### Aim of the exercise:
Give every line of the data below as a numbered list, omitting any blank lines.

[Stored data entries]
----
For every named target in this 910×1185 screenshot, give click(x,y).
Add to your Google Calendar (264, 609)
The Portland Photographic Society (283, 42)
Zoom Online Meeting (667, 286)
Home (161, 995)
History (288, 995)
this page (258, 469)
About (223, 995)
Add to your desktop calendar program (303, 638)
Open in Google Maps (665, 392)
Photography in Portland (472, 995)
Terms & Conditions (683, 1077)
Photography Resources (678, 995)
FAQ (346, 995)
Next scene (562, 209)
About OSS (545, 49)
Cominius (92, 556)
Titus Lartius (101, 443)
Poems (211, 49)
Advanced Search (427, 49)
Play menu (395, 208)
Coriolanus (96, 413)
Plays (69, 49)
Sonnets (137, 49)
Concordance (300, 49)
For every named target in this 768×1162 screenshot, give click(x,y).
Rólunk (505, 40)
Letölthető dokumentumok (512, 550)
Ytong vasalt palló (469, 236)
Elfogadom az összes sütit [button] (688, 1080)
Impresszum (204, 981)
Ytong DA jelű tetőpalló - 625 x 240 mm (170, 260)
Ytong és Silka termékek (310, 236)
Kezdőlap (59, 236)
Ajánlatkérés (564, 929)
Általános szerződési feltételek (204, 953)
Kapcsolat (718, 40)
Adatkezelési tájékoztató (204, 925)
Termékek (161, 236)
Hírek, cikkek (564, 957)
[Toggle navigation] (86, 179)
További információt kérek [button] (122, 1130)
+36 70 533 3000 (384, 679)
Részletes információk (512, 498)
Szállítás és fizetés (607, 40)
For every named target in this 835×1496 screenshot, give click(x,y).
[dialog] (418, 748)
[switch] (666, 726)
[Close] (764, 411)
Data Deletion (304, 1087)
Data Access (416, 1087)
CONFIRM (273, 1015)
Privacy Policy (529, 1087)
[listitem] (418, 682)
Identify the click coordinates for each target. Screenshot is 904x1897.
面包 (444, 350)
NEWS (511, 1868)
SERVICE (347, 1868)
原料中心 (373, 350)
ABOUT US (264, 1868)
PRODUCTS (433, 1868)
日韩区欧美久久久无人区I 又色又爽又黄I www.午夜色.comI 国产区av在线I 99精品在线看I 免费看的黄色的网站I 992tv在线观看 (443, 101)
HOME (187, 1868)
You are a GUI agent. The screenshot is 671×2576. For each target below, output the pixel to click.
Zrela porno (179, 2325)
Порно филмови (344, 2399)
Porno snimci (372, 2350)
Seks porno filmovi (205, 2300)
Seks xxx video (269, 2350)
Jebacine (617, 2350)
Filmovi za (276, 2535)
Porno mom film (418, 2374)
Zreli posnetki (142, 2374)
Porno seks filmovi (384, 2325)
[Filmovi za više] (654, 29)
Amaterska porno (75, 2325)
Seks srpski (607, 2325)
----
### Result below:
1. For every named target in this 910×1185 screenshot, give click(x,y).
2. Add to your Google Calendar (264, 609)
3. The Portland Photographic Society (283, 42)
4. Zoom Online Meeting (667, 286)
5. Home (161, 995)
6. History (288, 995)
7. this page (258, 469)
8. About (223, 995)
9. Add to your desktop calendar program (303, 638)
10. Open in Google Maps (665, 392)
11. Photography in Portland (472, 995)
12. Terms & Conditions (683, 1077)
13. Photography Resources (678, 995)
14. FAQ (346, 995)
15. Next scene (562, 209)
16. About OSS (545, 49)
17. Cominius (92, 556)
18. Titus Lartius (101, 443)
19. Poems (211, 49)
20. Advanced Search (427, 49)
21. Play menu (395, 208)
22. Coriolanus (96, 413)
23. Plays (69, 49)
24. Sonnets (137, 49)
25. Concordance (300, 49)
26. For every named target in this 768×1162 screenshot, give click(x,y).
27. Rólunk (505, 40)
28. Letölthető dokumentumok (512, 550)
29. Ytong vasalt palló (469, 236)
30. Elfogadom az összes sütit [button] (688, 1080)
31. Impresszum (204, 981)
32. Ytong DA jelű tetőpalló - 625 x 240 mm (170, 260)
33. Ytong és Silka termékek (310, 236)
34. Kezdőlap (59, 236)
35. Ajánlatkérés (564, 929)
36. Általános szerződési feltételek (204, 953)
37. Kapcsolat (718, 40)
38. Adatkezelési tájékoztató (204, 925)
39. Termékek (161, 236)
40. Hírek, cikkek (564, 957)
41. [Toggle navigation] (86, 179)
42. További információt kérek [button] (122, 1130)
43. +36 70 533 3000 (384, 679)
44. Részletes információk (512, 498)
45. Szállítás és fizetés (607, 40)
46. For every named target in this 835×1496 screenshot, give click(x,y).
47. [dialog] (418, 748)
48. [switch] (666, 726)
49. [Close] (764, 411)
50. Data Deletion (304, 1087)
51. Data Access (416, 1087)
52. CONFIRM (273, 1015)
53. Privacy Policy (529, 1087)
54. [listitem] (418, 682)
55. Identify the click coordinates for each target. Screenshot is 904x1897.
56. 面包 (444, 350)
57. NEWS (511, 1868)
58. SERVICE (347, 1868)
59. 原料中心 (373, 350)
60. ABOUT US (264, 1868)
61. PRODUCTS (433, 1868)
62. 日韩区欧美久久久无人区I 又色又爽又黄I www.午夜色.comI 国产区av在线I 99精品在线看I 免费看的黄色的网站I 992tv在线观看 (443, 101)
63. HOME (187, 1868)
64. You are a GUI agent. The screenshot is 671×2576. For each target below, output the pixel to click.
65. Zrela porno (179, 2325)
66. Порно филмови (344, 2399)
67. Porno snimci (372, 2350)
68. Seks porno filmovi (205, 2300)
69. Seks xxx video (269, 2350)
70. Jebacine (617, 2350)
71. Filmovi za (276, 2535)
72. Porno mom film (418, 2374)
73. Zreli posnetki (142, 2374)
74. Porno seks filmovi (384, 2325)
75. [Filmovi za više] (654, 29)
76. Amaterska porno (75, 2325)
77. Seks srpski (607, 2325)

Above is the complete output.